:: Extrait fourni ::
-=-=-=-=-

Les occupations du ménage dont il s'agit ne consistent pas à passer l'aspirateur, cirer le parquet, décrasser la baignoire, détartrer la cuvette des toilettes et faire la vaisselle. Pour cela Montaigne disposait d'employés de maison et techniciens de surface en suffisance. Il s'agit de la gestion du domaine, du management de l'entreprise « Eyquem et fils ». Il rend à plusieurs reprises hommage aux qualités d'entrepreneurs de son grand père Ramon et surtout de son père Pierre, qui non seulement fera prospérer le domaine agricole, mais aussi travaillera fort habilement à dorer le blason de la famille pour pousser fiston dans les hautes sphères. Ce qui autorisera Michel, le premier de la famille, à être de Montaigne tout court, et non plus Eyquem de Montaigne. Avec un rien de vanité aussi naïve que vergogneuse.

 

Son regret de l'inaptitude à la gestion n'est pas feint. Incompétence et non mauvaise volonté, dit-il. Si le reproche à ce propos éveille un certain malaise en lui (ambiguïté de la formule qui se veut plaisante ils me font mourir), c'est mortification de n'être pas à la hauteur de ses prédécesseurs. Et aussi une certaine culpabilisation de ne pouvoir payer sa dette à leur égard avec une monnaie de même aloi. D'où la minimisation de son talent propre.

« Ceux que je vois faire des bons livres sous de méchantes chausses, eussent premièrement fait leurs chausses, s'ils m'eussent cru. Demandez à un Spartiate s'il aime mieux être bon rhétoricien que bon soldat ; non pas moi que bon cuisinier, si je n'avais qui m'en servît. »

 

1 Montaigne a fait un livre de génie, et en plus sous des chausses plutôt chic : le veinard.

2 J'aurais dû mieux m'appliquer quand ma mère cherchait à m'apprendre la couture, je pourrais être appréciée pour mon plumage, à défaut de ma plume et de son ramage.

2 Le ménage c'est aussi les comptes, le budget, le calendrier des prélèvements d'impôt, tout ça. Montaigne explique qu'il laissait la bride sur le cou à ceux à qui il en déléguait la gestion, sans s'illusionner sur le fait qu'ils se servaient un peu au passage, nonobstant un salaire confortable. « Si les autres me pipent, au moins ne me pipe-je pas moi même à m'estimer capable de m'en garder, ni à me ronger la cervelle pour m'en rendre. » (II,8 De l'affection des pères aux enfants)

3 Au fond ne souffrait-il pas d'une sorte de phobie administrative, comme d'autres ? Sauf que lui c'était à son détriment et non à celui des deniers publics. On comprend pourquoi il n'a pas vraiment réussi en politique.

-=-=-=-=-

:: Actions requises ::
- a) D'après l'extrait sur Montaigne, quel était le prénom de son grand-père ?
- b) Recopiez fidèlement, s'il vous plaît, le passage de l'extrait sur Montaigne qui commence par « 3 Au fond ne » et se poursuit jusqu'à « réussi en politique. ».

-=-=-=-=-

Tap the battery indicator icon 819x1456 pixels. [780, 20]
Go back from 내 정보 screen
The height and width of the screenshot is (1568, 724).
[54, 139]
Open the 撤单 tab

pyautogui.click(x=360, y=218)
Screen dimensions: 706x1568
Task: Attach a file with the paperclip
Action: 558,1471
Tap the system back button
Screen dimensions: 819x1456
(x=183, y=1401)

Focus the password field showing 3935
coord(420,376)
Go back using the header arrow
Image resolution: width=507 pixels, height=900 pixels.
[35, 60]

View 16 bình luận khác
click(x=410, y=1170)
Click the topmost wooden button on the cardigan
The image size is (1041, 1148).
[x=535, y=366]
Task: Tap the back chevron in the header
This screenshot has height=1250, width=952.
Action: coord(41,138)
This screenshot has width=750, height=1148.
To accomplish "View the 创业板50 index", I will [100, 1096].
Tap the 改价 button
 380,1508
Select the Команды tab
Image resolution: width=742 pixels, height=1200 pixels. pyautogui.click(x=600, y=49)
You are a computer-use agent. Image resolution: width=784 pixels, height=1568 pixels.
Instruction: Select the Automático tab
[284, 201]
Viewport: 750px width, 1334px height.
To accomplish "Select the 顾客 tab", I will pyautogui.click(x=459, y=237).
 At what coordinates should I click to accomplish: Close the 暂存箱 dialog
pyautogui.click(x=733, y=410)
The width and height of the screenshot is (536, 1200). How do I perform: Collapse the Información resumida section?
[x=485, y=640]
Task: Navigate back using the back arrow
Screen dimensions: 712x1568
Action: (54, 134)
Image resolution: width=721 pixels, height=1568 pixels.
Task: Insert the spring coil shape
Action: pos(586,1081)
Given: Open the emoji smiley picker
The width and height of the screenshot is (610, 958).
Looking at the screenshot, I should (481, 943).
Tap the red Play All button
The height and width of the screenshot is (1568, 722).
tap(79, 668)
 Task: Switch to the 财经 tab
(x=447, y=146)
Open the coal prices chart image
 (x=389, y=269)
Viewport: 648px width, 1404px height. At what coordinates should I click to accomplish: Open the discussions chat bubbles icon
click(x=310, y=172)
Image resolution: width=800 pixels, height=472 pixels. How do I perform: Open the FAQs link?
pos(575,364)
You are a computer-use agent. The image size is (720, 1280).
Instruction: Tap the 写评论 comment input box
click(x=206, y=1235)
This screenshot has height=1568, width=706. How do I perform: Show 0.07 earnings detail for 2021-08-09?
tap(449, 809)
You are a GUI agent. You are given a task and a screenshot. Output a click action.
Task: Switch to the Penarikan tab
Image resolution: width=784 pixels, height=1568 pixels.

-=-=-=-=-

:: Solutions ::
- a) Ramon.

- b)
3 Au fond ne souffrait-il pas d'une sorte de phobie administrative, comme d'autres ? Sauf que lui c'était à son détriment et non à celui des deniers publics. On comprend pourquoi il n'a pas vraiment réussi en politique.